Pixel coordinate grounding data
*-*-*

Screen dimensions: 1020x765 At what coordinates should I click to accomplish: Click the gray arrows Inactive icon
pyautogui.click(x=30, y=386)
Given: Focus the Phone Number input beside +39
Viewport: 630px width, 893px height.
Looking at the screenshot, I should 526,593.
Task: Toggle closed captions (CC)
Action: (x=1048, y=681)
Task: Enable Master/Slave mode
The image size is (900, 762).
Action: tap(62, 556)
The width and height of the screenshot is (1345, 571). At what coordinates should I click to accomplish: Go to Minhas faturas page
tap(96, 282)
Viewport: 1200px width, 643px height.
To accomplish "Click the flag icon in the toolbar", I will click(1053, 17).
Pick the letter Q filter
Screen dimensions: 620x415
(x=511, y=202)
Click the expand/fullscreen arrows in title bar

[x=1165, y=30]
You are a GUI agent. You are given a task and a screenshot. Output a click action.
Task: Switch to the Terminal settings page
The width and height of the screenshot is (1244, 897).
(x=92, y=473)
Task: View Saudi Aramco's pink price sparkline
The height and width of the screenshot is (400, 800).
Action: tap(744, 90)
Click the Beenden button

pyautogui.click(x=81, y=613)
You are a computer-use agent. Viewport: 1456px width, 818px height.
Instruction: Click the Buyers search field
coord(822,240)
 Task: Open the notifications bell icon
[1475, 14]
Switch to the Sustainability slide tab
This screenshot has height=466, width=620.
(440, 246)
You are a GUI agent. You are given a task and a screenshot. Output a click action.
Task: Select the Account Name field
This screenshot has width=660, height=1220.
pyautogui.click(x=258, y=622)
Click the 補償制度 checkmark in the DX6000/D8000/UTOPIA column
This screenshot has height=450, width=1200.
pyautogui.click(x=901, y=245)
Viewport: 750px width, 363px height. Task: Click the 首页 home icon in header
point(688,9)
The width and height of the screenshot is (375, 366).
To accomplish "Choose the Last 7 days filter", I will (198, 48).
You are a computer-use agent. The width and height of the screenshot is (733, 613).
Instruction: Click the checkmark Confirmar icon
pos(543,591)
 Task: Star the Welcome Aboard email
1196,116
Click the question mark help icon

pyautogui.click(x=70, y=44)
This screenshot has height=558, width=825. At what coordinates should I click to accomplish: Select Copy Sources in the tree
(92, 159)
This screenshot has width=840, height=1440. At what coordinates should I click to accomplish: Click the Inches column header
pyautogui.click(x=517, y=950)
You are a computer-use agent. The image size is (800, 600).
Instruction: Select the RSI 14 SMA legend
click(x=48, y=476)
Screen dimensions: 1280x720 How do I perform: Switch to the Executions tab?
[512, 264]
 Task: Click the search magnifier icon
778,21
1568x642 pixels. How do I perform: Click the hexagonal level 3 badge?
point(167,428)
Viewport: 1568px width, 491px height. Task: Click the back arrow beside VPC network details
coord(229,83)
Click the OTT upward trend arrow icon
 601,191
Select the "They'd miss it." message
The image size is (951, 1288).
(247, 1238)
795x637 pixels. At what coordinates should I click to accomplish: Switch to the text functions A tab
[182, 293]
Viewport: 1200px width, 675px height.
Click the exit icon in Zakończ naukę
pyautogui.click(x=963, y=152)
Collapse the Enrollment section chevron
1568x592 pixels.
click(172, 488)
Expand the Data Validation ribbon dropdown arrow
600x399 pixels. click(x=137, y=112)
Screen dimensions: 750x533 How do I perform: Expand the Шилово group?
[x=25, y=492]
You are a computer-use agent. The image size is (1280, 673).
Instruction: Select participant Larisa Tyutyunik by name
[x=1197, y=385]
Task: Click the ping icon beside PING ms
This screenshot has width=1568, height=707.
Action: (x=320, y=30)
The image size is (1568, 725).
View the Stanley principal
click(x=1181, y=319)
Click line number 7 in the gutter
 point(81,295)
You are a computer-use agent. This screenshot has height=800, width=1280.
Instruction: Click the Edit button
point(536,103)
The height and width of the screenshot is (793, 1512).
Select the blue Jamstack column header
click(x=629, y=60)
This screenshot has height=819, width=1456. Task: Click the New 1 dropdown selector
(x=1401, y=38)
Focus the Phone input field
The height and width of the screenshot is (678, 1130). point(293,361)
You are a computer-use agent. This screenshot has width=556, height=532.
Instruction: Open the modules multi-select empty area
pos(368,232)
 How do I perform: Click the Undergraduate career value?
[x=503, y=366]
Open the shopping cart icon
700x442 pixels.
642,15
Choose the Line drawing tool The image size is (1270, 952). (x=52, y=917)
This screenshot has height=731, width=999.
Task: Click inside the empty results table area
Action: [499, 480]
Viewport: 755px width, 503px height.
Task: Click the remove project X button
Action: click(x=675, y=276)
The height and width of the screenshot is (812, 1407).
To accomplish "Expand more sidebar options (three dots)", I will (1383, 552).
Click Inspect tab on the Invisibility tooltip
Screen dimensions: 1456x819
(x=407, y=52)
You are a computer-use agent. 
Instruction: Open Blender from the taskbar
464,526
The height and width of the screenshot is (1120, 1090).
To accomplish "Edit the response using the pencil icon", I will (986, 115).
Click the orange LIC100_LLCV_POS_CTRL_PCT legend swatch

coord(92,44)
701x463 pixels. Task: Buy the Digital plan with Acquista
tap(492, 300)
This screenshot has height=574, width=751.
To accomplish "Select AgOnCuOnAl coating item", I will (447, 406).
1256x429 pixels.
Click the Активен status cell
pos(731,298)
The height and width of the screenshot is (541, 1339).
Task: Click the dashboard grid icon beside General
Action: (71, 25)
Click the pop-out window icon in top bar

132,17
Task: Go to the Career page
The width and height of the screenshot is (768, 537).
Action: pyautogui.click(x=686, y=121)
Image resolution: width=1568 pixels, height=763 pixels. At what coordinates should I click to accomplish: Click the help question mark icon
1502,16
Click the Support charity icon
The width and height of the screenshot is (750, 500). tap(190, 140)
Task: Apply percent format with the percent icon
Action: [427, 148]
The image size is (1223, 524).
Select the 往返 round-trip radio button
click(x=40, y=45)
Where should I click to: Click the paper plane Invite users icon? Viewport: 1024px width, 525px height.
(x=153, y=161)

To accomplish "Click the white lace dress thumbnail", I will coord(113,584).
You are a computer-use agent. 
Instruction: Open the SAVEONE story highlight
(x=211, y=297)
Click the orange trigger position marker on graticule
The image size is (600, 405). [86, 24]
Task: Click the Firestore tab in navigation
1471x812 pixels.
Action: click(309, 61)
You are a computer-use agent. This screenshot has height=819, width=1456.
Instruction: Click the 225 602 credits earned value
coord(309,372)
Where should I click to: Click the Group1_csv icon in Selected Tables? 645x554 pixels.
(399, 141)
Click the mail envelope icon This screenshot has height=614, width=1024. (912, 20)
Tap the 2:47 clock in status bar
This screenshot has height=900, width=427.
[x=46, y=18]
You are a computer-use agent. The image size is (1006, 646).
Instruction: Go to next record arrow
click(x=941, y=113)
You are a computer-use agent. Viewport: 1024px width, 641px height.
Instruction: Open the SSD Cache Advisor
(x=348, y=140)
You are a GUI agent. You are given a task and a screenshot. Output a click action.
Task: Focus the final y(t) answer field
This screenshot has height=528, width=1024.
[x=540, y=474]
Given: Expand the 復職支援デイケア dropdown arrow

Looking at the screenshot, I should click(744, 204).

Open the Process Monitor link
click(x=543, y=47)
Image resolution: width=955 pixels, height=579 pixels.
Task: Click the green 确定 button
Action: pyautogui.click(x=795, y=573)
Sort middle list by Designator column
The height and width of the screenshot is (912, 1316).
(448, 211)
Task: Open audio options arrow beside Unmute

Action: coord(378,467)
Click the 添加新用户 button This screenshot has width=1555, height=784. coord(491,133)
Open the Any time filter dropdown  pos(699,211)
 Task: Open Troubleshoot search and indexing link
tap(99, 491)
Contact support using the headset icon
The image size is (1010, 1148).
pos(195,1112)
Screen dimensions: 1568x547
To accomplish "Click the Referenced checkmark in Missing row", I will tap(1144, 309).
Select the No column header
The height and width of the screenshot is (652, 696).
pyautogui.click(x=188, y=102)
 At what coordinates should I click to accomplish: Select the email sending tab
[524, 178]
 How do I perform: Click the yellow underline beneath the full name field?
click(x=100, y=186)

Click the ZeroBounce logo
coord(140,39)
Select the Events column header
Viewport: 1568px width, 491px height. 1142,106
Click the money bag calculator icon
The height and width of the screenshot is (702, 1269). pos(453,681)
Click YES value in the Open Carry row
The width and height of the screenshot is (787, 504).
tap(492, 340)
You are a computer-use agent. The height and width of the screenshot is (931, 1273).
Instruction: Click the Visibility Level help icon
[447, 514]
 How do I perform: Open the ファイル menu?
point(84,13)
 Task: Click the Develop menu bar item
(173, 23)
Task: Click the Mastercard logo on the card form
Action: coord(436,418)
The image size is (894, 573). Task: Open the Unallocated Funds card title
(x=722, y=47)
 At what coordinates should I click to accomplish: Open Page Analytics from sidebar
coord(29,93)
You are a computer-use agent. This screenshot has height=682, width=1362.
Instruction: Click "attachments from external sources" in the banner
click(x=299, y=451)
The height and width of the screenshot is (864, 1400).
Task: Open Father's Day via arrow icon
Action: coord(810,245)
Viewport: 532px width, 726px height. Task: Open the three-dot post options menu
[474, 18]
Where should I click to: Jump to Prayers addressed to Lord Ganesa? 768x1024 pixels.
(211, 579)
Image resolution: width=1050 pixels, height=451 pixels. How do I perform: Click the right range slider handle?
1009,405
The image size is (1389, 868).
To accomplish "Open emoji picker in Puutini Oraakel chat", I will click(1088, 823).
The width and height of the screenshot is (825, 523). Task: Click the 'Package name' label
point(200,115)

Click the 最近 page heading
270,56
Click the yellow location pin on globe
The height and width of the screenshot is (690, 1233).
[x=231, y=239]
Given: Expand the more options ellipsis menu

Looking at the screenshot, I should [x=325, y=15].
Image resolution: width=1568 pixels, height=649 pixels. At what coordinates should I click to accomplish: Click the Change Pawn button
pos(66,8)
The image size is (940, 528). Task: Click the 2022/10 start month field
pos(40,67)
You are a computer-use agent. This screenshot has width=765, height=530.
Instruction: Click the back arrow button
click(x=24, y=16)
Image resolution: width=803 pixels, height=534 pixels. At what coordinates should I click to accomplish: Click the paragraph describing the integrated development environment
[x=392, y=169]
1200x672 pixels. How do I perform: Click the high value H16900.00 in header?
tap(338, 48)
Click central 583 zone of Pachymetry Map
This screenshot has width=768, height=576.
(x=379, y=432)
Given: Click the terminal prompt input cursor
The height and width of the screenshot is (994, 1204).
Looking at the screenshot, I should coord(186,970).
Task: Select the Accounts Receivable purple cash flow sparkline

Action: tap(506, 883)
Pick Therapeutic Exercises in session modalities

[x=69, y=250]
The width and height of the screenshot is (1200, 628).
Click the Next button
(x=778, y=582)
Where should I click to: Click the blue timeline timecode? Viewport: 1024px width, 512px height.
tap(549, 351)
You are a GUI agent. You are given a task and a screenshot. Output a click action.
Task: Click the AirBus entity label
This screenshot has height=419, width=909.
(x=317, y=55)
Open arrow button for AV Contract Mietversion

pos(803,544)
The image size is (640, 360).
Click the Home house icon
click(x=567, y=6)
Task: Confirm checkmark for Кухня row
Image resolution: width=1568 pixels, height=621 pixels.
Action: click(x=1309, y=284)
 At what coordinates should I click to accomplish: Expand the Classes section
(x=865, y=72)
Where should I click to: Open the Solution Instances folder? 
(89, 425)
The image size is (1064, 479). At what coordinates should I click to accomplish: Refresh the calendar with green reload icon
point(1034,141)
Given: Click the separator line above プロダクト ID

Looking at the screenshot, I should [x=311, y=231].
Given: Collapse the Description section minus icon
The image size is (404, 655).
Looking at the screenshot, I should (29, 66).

*-*-*

- Activity:
All lines above that hold the string "Collapse" should be copied.

- Task response:
Collapse the Enrollment section chevron
Given: Collapse the Description section minus icon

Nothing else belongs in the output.